Emsal Mahkeme Kararı İstanbul Bölge Adliye Mahkemesi 43. Hukuk Dairesi 2020/1510 E. 2023/918 K. 28.09.2023 T.

Görüntülediğiniz mahkeme kararı kesinleşmiş bir karardır.

T.C.
İSTANBUL
BÖLGE ADLİYE MAHKEMESİ
43. HUKUK DAİRESİ
DOSYA NO: 2020/1510
KARAR NO: 2023/918
T Ü R K M İ L L E T İ A D I N A
İ S T İ N A F K A R A R I
İNCELENEN KARARIN
MAHKEMESİ: BAKIRKÖY 5. ASLİYE TİCARET MAHKEMESİ
TARİHİ: 27/11/2019
NUMARASI: 2018/229 Esas – 2019/1271 Karar
ASIL DAVA YÖNÜNDEN;
BİRLEŞEN DAVA YÖNÜNDEN;
DAVA: Ticari Şirket (Ortaklıktan Çıkma Veya Çıkarılmaya İlişkin)
İSTİNAF KARAR TARİHİ: 29/09/2023
Taraflar arasında görülen dava neticesinde ilk derece mahkemesince verilen hükmün asıl davada davacı … ve birleşen davada davacılar vekillerince istinaf edilmesi üzerine düzenlenen rapor ve dosya kapsamı incelenip gereği görüşülüp düşünüldü;
TARAFLARIN İDDİA VE SAVUNMALARININ ÖZETİ
DAVA: Asıl dava yönünden davacı vekili mahkememize sunmuş olduğu 28/02/2018 tarihli dava dilekçesinde özetle; davalının müvekkili şirket ortağı olduğunu, ancak şirketin işleyişiyle ilgili sürekli sorunlar yarattığını, şirketin işleyişini ve itibarını olumsuz yönde etkilemesi nedeniyle ortaklar kurulunda ortaklıktan çıkartılması için dava açılmasına ilişkin karar alındığını, bu nedenlerle davalının TTK 640/3 maddesi gereğince haklı nedene dayalı olarak ortaklıktan çıkartılmasına karar verilmesini talep ve dava etmiştir. Birleşen dava yönünden davacılar vekili mahkememize sunmuş olduğu dava dilekçesinde özetle; müvekkili … ile velayeti altında bulunan diğer davacı çocukları davalı şirkette babaları olan …’in vefat etmiş olması nedeniyle mirasen ortak olduklarını, ancak şirketle ilgili kendilerine herhangi bir bilgi verilmediği gibi şirket gelirinden de kendilerine herhangi bir ödeme yapılmadığını, müvekkillerinin murisinin vefatından sonra 4,5 yıldır faaliyette bulunan şirketin kendilerine herhangi bir kar payı dağıtmadığını, bu nedenlerle haklı nedenle şirketin feshine, bu talepleri kabul görmez ise müvekkillerinin payı ödenmek suretiyle ortaklıktan çıkartılmalarına karar verilmesini talep ve dava etmiştir.

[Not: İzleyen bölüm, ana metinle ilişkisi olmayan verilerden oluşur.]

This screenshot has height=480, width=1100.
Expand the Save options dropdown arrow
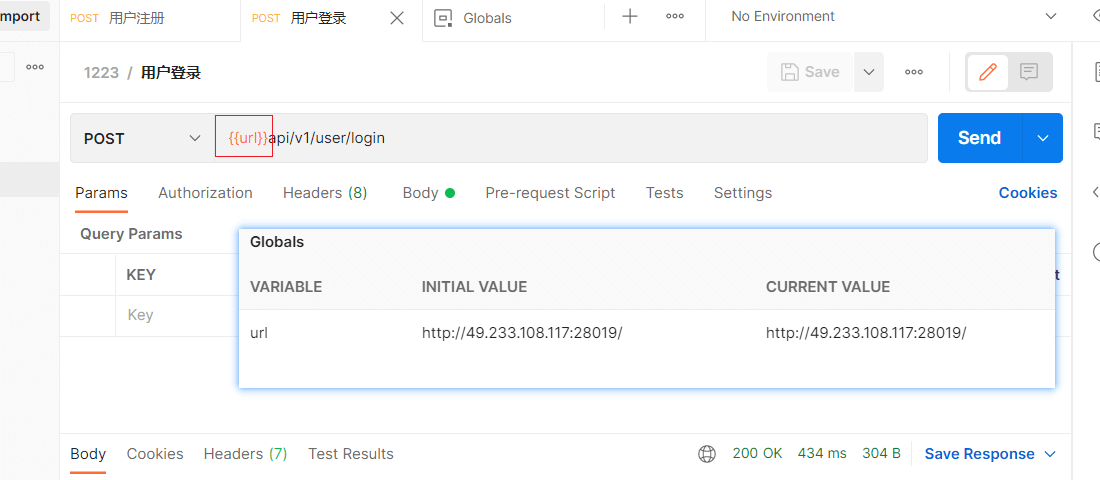(x=868, y=72)
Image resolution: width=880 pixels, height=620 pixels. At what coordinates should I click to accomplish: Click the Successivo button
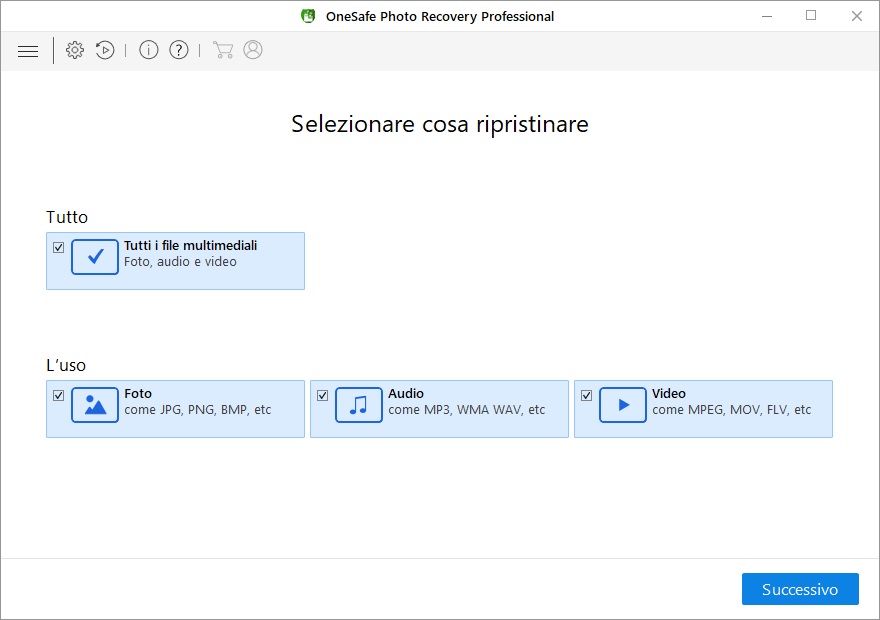coord(800,589)
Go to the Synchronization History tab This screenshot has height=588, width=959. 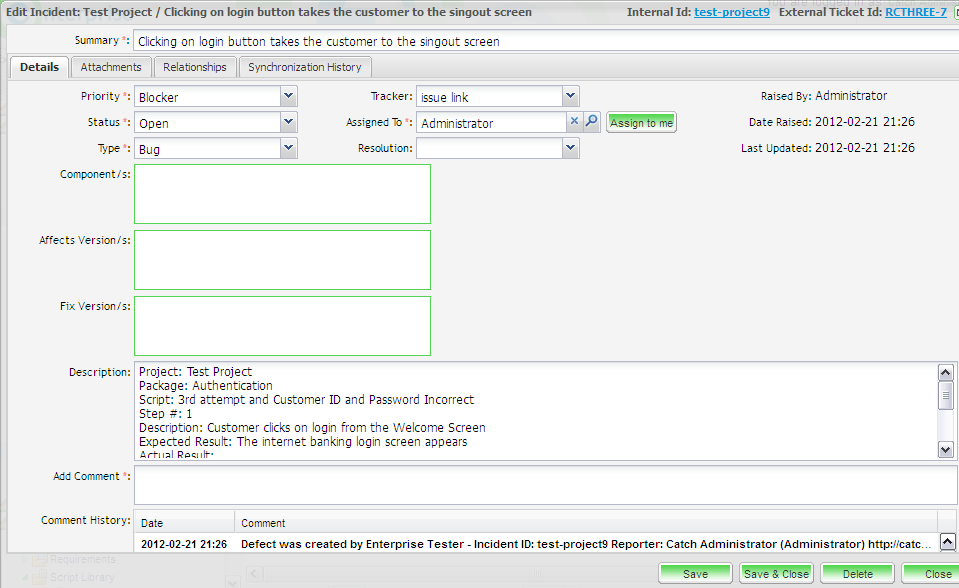click(305, 67)
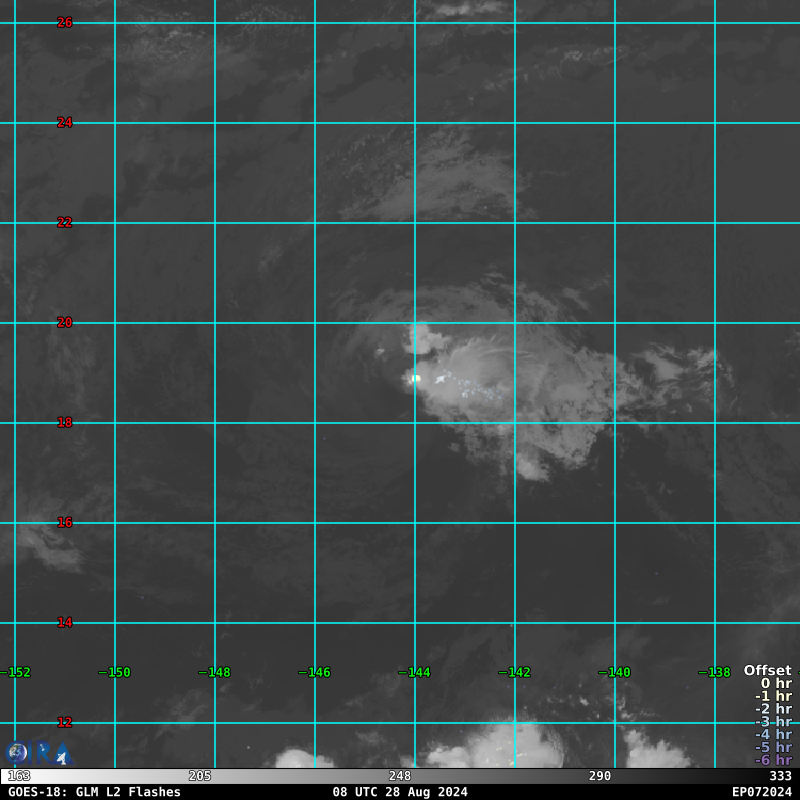This screenshot has height=800, width=800.
Task: Click the 248 value on the colorbar
Action: pyautogui.click(x=400, y=776)
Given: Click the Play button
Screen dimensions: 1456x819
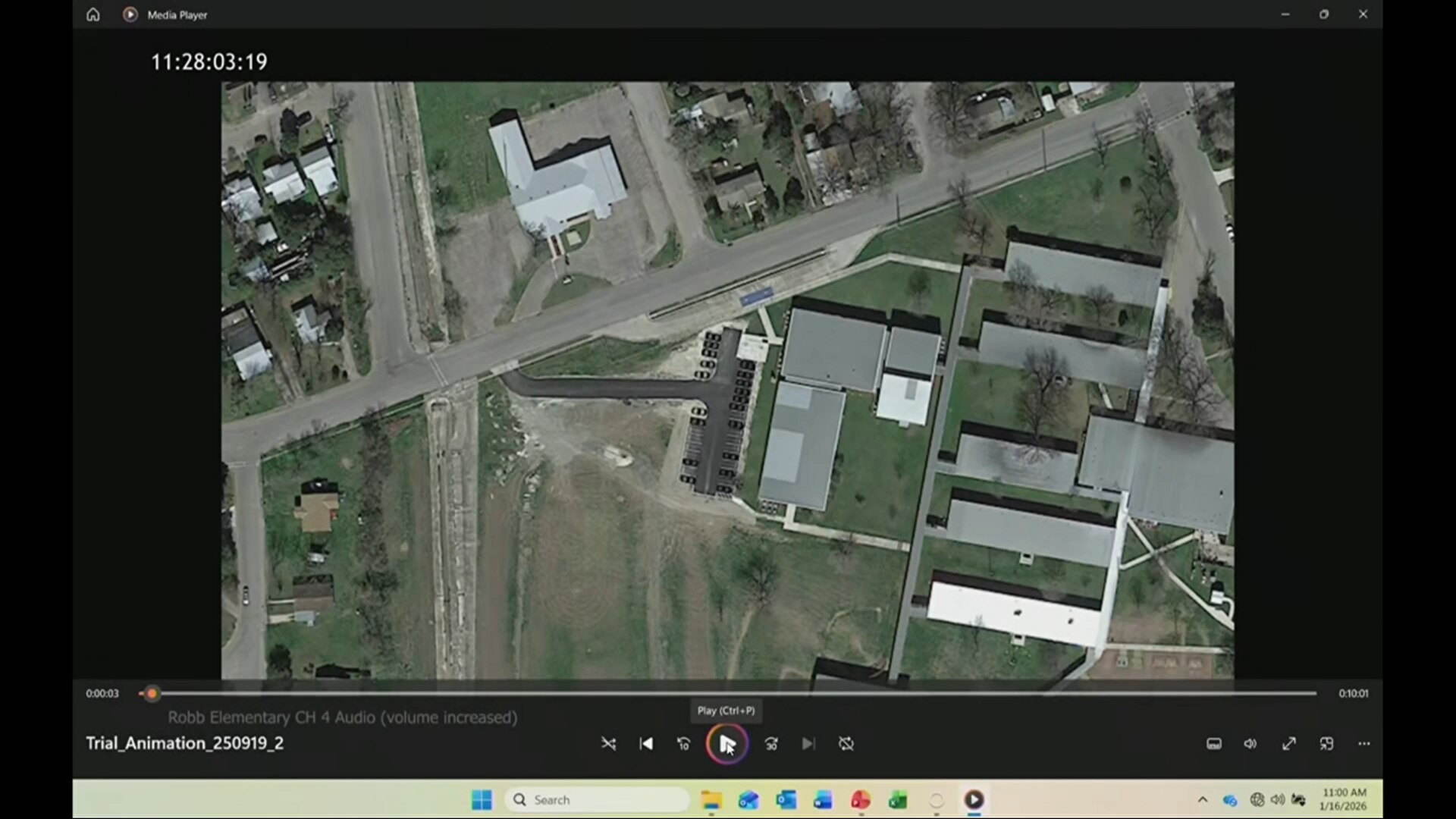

CEVAP: Asıl dava yönünden davalı vekili mahkememize sunmuş olduğu cevap dilekçesinde ve yargılama aşamasındaki beyanlarında özetle; davacı tarafın iddialarının doğru olmadığını, müvekkilinin kendisinin ve velayeti altında bulunan çocuklarının haklarını korumak için mücadele verdiğini, bu kapsamda yasal yollara başvurduğunu, şirketten çıkartılmasını gerektirir haklı bir neden bulunmadığını, bu nedenlerle yasal dayanağı bulunmayan asıl davanın reddine karar verilmesini talep etmiştir. Birleşen dava yönünden davalı vekili mahkememize sunmuş olduğu cevap dilekçesinde ve yargılama aşamasındaki beyanlarında özetle; davacıların iddialarının doğru olmadığını, davacıların şirketle ilgili bilgi alma haklarının engellenmediğini, kaldı ki bu hususa ilişkin olarak mahkemeye müracaat edebileceklerini, bu nedenlerle yasal dayanağı bulunmayan davanın reddine karar verilmesini talep etmiştir.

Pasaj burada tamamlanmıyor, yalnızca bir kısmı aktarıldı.